Ces courts voyages en lecture invitent à flâner, observer, apprendre, guidé par un passé qui a marqué les lieux et qui, bien souvent, nous concerne à travers la colonisation. Ils ont pour ambition de procurer des moments d'évasion, mais aussi d'ouvrir des portes sur le destin des peuples.

Un monde parallèle nous colle à la peau

Le tee-shirt réunionnais a profité de la pauvreté de l’artisanat local. Il est devenu le souvenir numéro un rapporté des vacances.

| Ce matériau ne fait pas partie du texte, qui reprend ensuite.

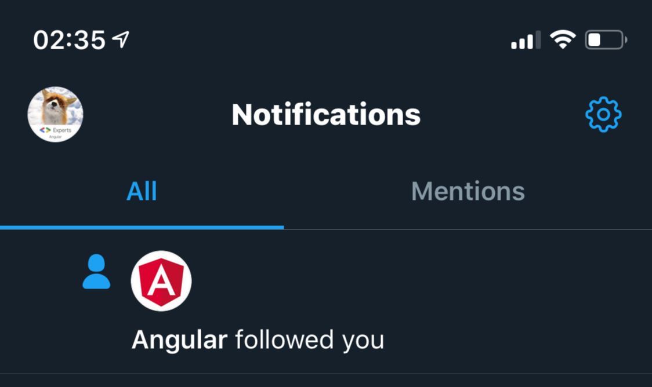Tap the Wi-Fi status icon
652x387 pixels.
click(x=563, y=40)
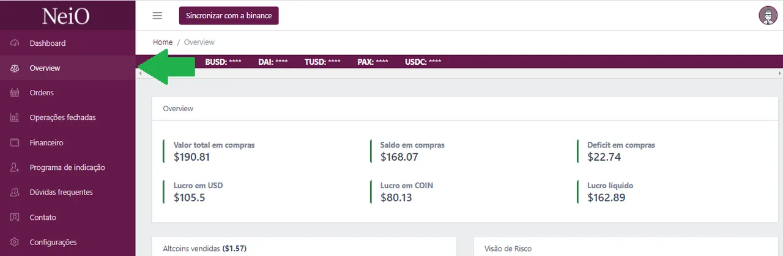Toggle sidebar with the hamburger menu icon

(157, 15)
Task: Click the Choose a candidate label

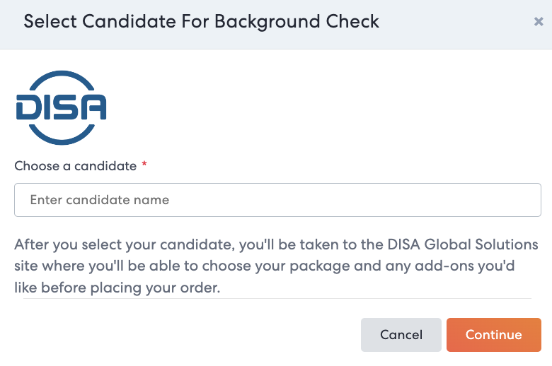Action: coord(75,166)
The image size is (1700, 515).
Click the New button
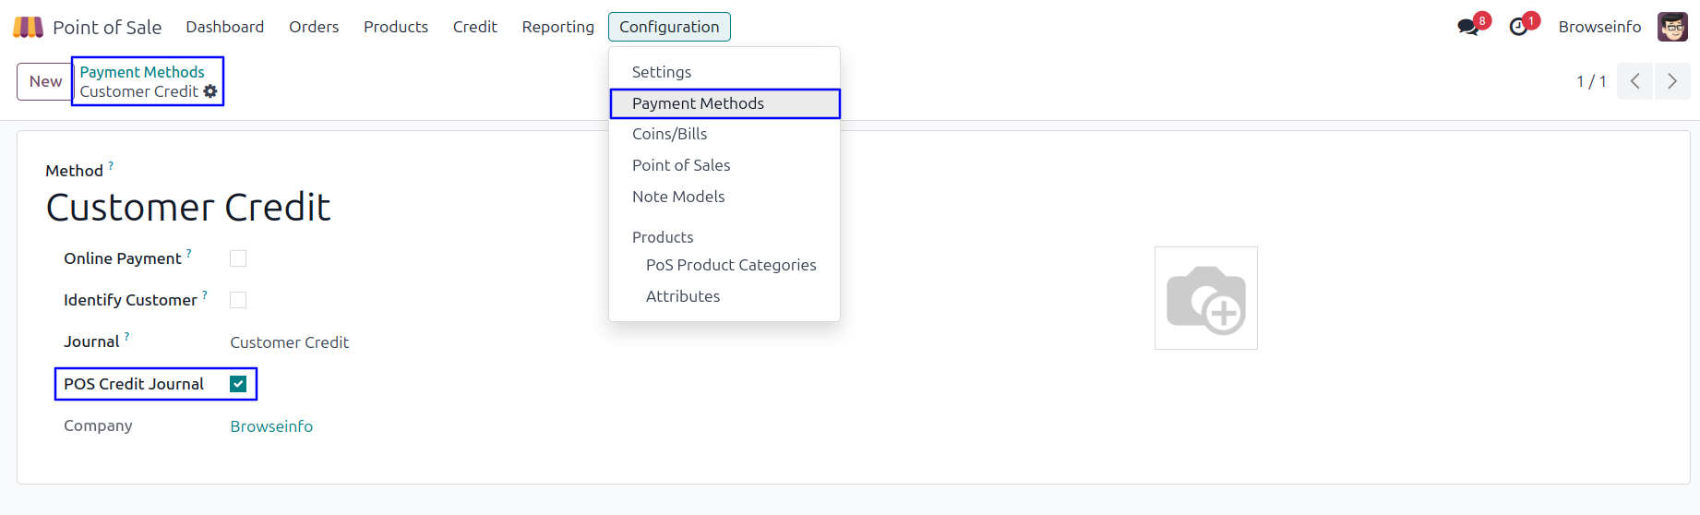coord(45,81)
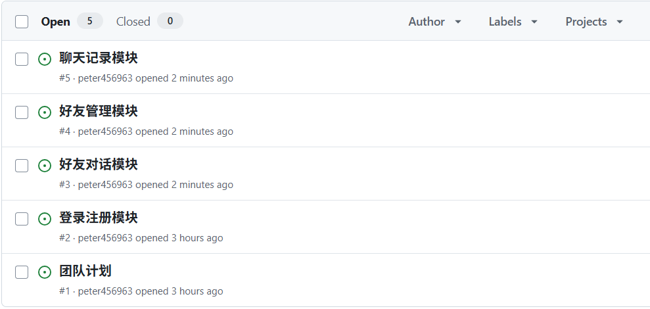Click open-issue icon beside 好友对话模块
650x309 pixels.
[45, 166]
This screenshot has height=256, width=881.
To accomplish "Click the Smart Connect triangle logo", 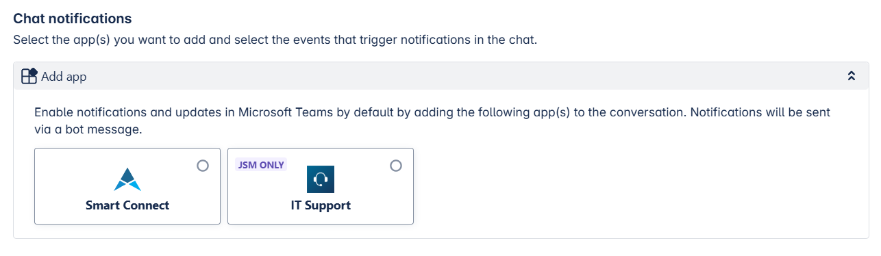I will pos(127,179).
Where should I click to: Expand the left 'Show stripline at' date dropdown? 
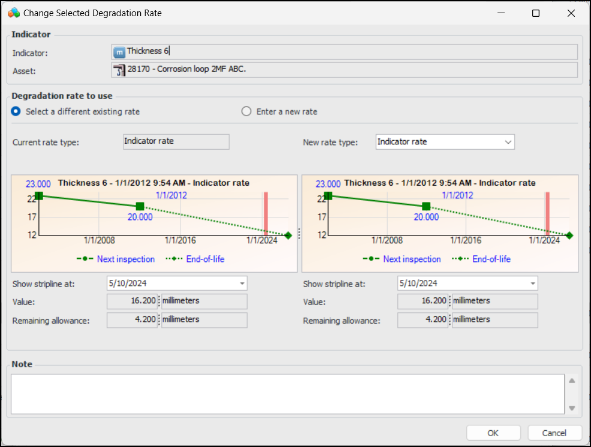pos(242,283)
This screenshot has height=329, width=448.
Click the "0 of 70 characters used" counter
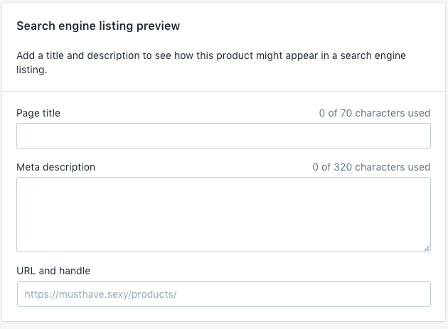coord(375,113)
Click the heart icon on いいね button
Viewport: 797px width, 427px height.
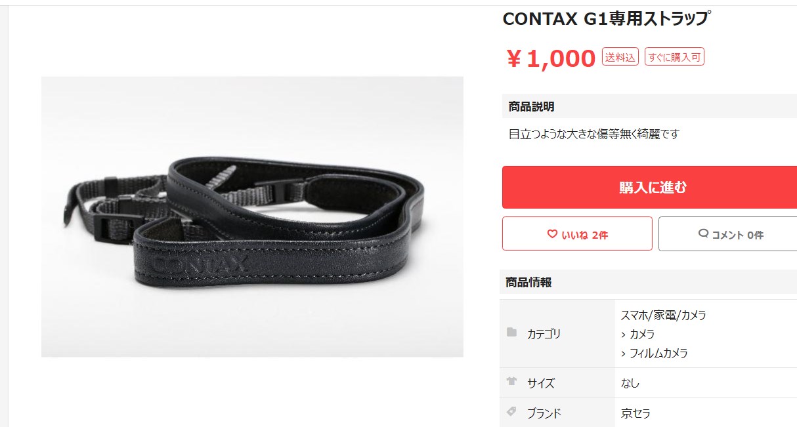(552, 234)
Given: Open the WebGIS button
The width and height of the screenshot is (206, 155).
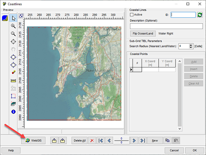Looking at the screenshot, I should [33, 141].

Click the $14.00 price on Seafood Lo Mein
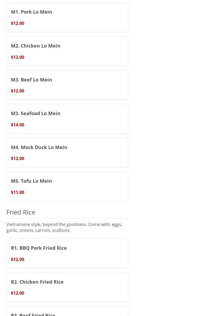pos(18,125)
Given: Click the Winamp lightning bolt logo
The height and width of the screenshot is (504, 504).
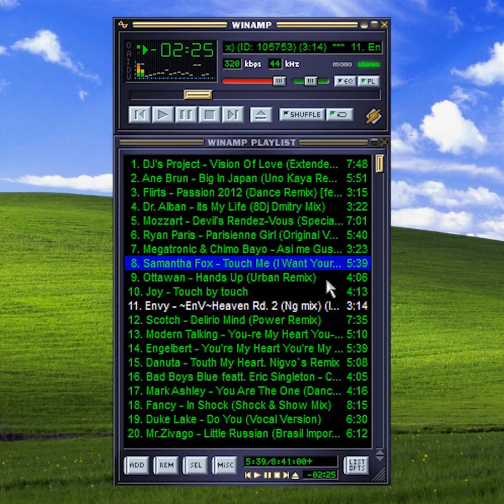Looking at the screenshot, I should coord(373,116).
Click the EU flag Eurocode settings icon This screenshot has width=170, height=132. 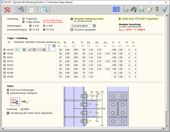pos(116,9)
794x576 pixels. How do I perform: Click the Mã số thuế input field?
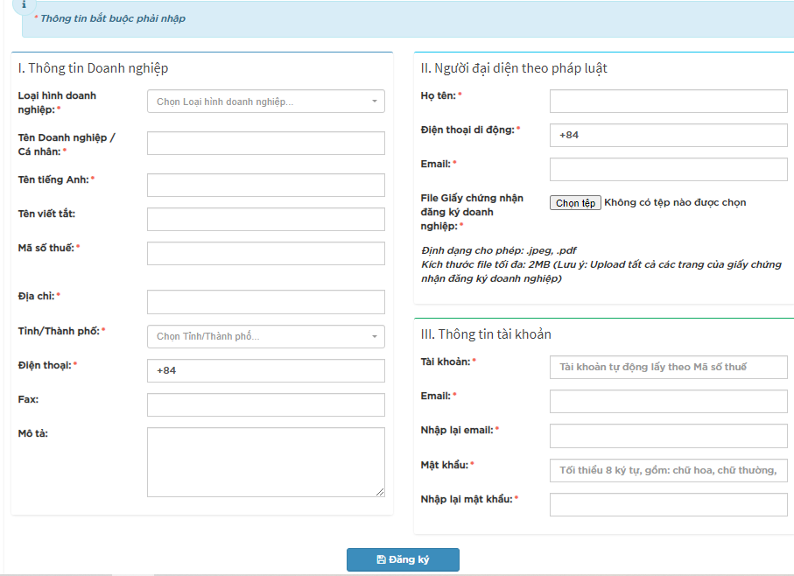[x=265, y=253]
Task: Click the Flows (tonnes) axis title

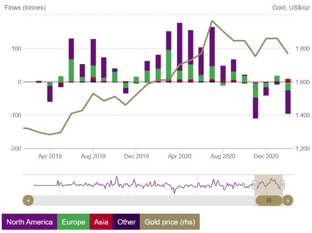Action: (x=25, y=8)
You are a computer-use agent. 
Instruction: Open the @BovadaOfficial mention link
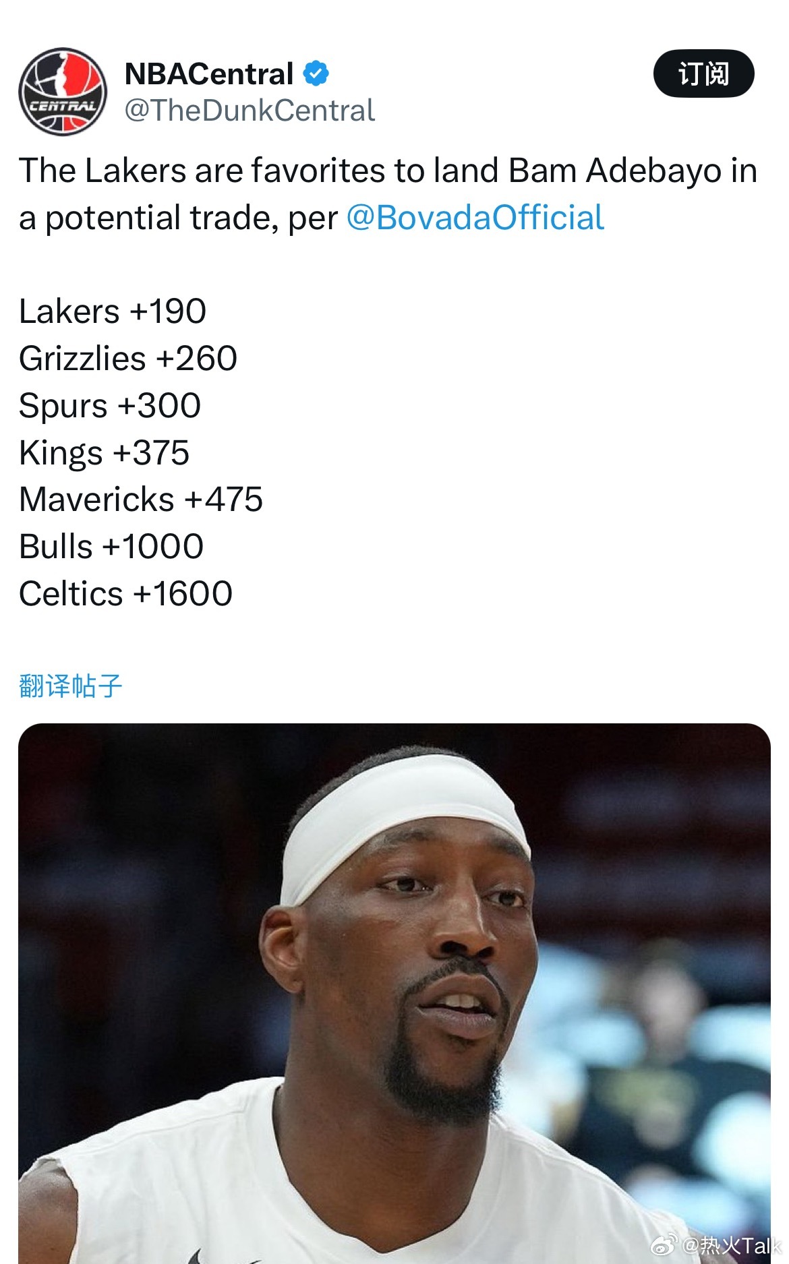475,218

La décoration de tee-shirt, un art ? Entre deux gorgées de soda, Fred Mallet, créateur de Takamaka, glisse un regard sceptique vers l’auteur d’un raccourci aussi simpliste. « L’art, c’est autre chose. Dans le tee-shirt, on est limité techniquement et on prend en compte un facteur commercial. C’est vrai que le tee-shirt réunionnais est créatif, même si on y trouve du bon et du moins bon, mais il y a toujours la nécessité de plaire. »

Une poignée de peintres graphistes a, en moins de dix ans, sorti le dessin de tee-shirt de sa banalité. Ils ont fini par peupler nos intérieurs et nos rues d’un univers parallèle, qui nous suit partout. Parfois, ce sont presque des tableaux entiers qui nous accompagnent. Il s’agit de plaire, d’accord. Mais une bonne partie de ces motifs méritent plus qu’un coup d’œil appuyé à l’essayage.

Qui ne s’est jamais demandé, par exemple, ce que signifiait le petit diable levant son chapeau qui sert de logo à Pardon !, la marque la plus vendue ? Chez Jean-Claude Le Gall, au village artisanal de l’Eperon, on reste un bon moment le nez levé à contempler les tissus et les vêtements fixés aux murs blancs. La silhouette stylisée d’un homme, entouré de touches de couleurs ; des fonds doux et profonds font ressortir la spontanéité des coups de pinceau : c’est signé Takamaka. Cyril Reinard, concepteur de la ligne Babafig, revoit la façon dont sa collection Africa, qui fit un tabac dans l’île, a surgi de son esprit comme un saut de guerrier zoulou. « J’étudiais le dessin dans une école du Cap. L’art zoulou me frappait. Un soir, j’ai placardé les murs de ma chambre avec de grandes feuilles de papier blanc et j’ai peint comme ça venait. Le lendemain matin, j’ai découpé ce qui me paraissait valable. »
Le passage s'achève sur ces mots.